Darktrace Holdings Ltd
- Formerly: Darktrace Ltd (2013 - 2021)
- Company type: Private
- Traded as: LSE: DARK
- Founded: 2013; 13 years ago
- Headquarters: Cambridge, United Kingdom
- Key people: Gordon Hurst (Chairman) Ed Jennings (CEO)
- Services: Cybersecurity
- Revenue: US$545.4 million (2023)
- Operating income: US$36.5 million (2023)
- Net income: US$59.0 million (2023)
- Total assets: US$751.9 million (2023)
- Total equity: US$263.5 million (2023)
- Owner: Thoma Bravo (2024–)
- Number of employees: 2,269 (2023)
- Website: darktrace.com

= Darktrace =

British cyber security company

Darktrace Holdings Ltd is a British cyber security company, established in 2013 and headquartered in Cambridge, United Kingdom with further global office locations in London, San Francisco, and Singapore. It was listed on the London Stock Exchange until it was acquired by American private equity firm Thoma Bravo in October 2024.

==History==
===Origins===
Darktrace was founded in 2013 in Cambridge, where the Darktrace AI Research Centre is based, with the company's second R&D centre located in The Hague, Netherlands. It was founded by mathematicians and cyber defence experts at Invoke Capital, a company owned by Mike Lynch.
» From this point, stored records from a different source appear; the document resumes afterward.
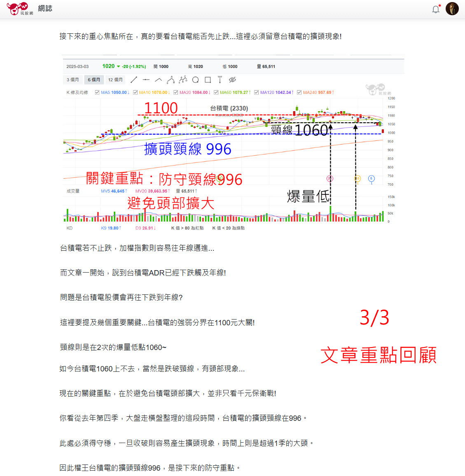Uncheck the MA5 moving average checkbox
The image size is (465, 476).
97,92

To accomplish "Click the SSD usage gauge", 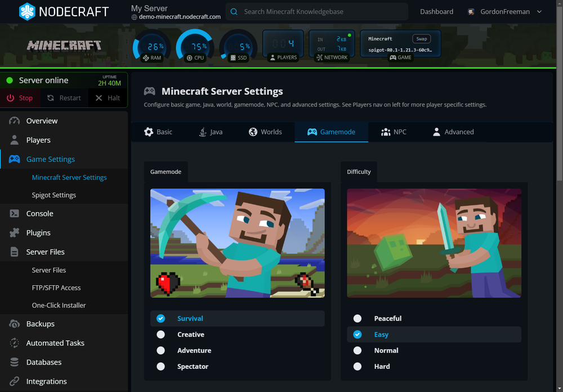I will [x=239, y=47].
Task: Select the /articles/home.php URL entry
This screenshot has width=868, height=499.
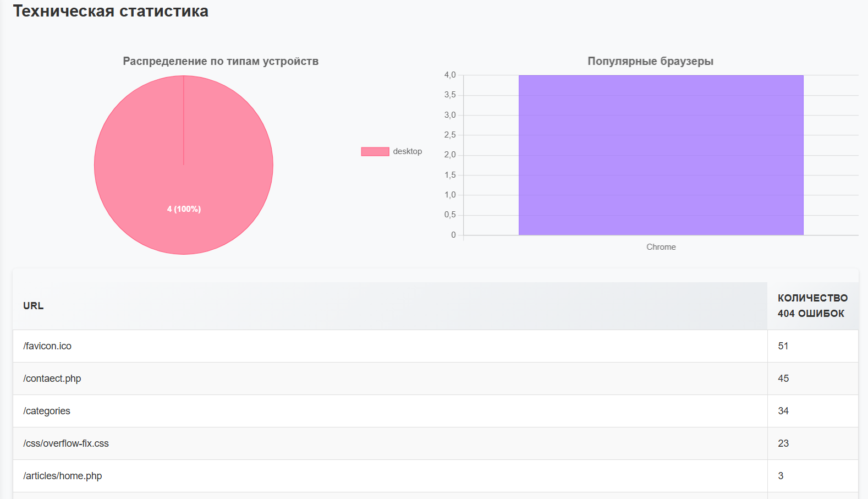Action: 63,476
Many of Darktrace's management personnel, including former chief executive Poppy Gustafsson, chief technology officer Jack Stockdale, and chief strategy and artificial intelligence officer Nicole Eagan, were recruited from Autonomy.

===Listing===
In April 2021, Darktrace listed on the London Stock Exchange with a market value of circa £2.5 billion. The market value reached a peak of £7 billion within months, with a share value peak of £10, but later fluctuated. On 6 March 2022, Darktrace opened with a share value of £6.46, with a market cap of £3.43 billion.
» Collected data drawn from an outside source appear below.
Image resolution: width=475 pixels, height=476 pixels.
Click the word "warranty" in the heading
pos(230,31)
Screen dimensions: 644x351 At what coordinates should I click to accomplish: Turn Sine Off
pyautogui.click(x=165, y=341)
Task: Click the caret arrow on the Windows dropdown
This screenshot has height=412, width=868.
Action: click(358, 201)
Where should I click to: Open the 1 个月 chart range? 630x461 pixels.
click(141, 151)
In March 2022, Darktrace acquired Cybersprint, a Dutch attack surface management company, for €47.5 million.

Poppy Gustafsson stepped down as chief executive officer (CEO) in September 2024. She was succeeded by former chief operating officer (COO) Jill Popelka, who has also been appointed to the Darktrace Board of Directors.

At the beginning of 2025, the company announced that it had acquired Cado Security, a firm specializing in investigations in the context of cyberattacks.

===Short seller report===
On 31 January 2023, Quintessential Capital Management, a New York-based hedge fund and short seller, published a detailed report alleging potential accounting errors at Darktrace, making claims about potential irregularities in contracts with resellers and customers, predominantly dating from before Darktrace's public listing in 2021. Darktrace has disputed this. Quintessential pointed towards connections between Darktrace and HP Autonomy, the UK software company with which Darktrace shares many ties. Autonomy was accused of irregular accounting practices relating to its $11.7bn sale to Hewlett-Packard in 2011.

The company's share price fell 12 per cent when Quintessential first disclosed its short position on 30 January 2023. The shares then fell a further 8 per cent the following day, after the report was published, down to 200p.

On 18 July 2023, EY concluded its review into the company's contracts and internal financial processes. EY found a “small number of errors and inconsistencies” with some of the contracts but nothing that would be “material” to Darktrace's financial statements.

=== Takeover ===
In April 2024, the private equity business, Thoma Bravo, offered to acquire the company for $5.3 billion. The takeover was approved by the UK Court in September 2024, allowing the transaction to complete. On 1 October 2024, it was announced that Thoma Bravo had formally completed its acquisition of the firm.

In January 2026, Jill Popelka was replaced as CEO after just 16 months in the role. In March 2026, Ed Jennings assumed the role of chief executive of the company.

==Products==
Darktrace's product uses unsupervised machine learning techniques to build an intrinsic "pattern of life" for every network, device, and user within an organisation. From this evolving understanding of 'normal', it can then detect potential threats as they emerge in real time. It employs an autonomous response technology, Antigena, to take action against in-progress cyber-attacks. The product also visualises network activity on a user interface, called the 'Threat Visualiser'.

Darktrace has claimed that it has the capability to defend against zero-day attacks, for example during the log4j vulnerability exploits.

In the wake of the pandemic, Darktrace reported rising demand for its technology as sophisticated cyber attacks surged.

==Sponsorship==
Darktrace signed a partnership deal with McLaren Racing in 2020. In 2021, the deal was extended to include McLaren's IndyCar team.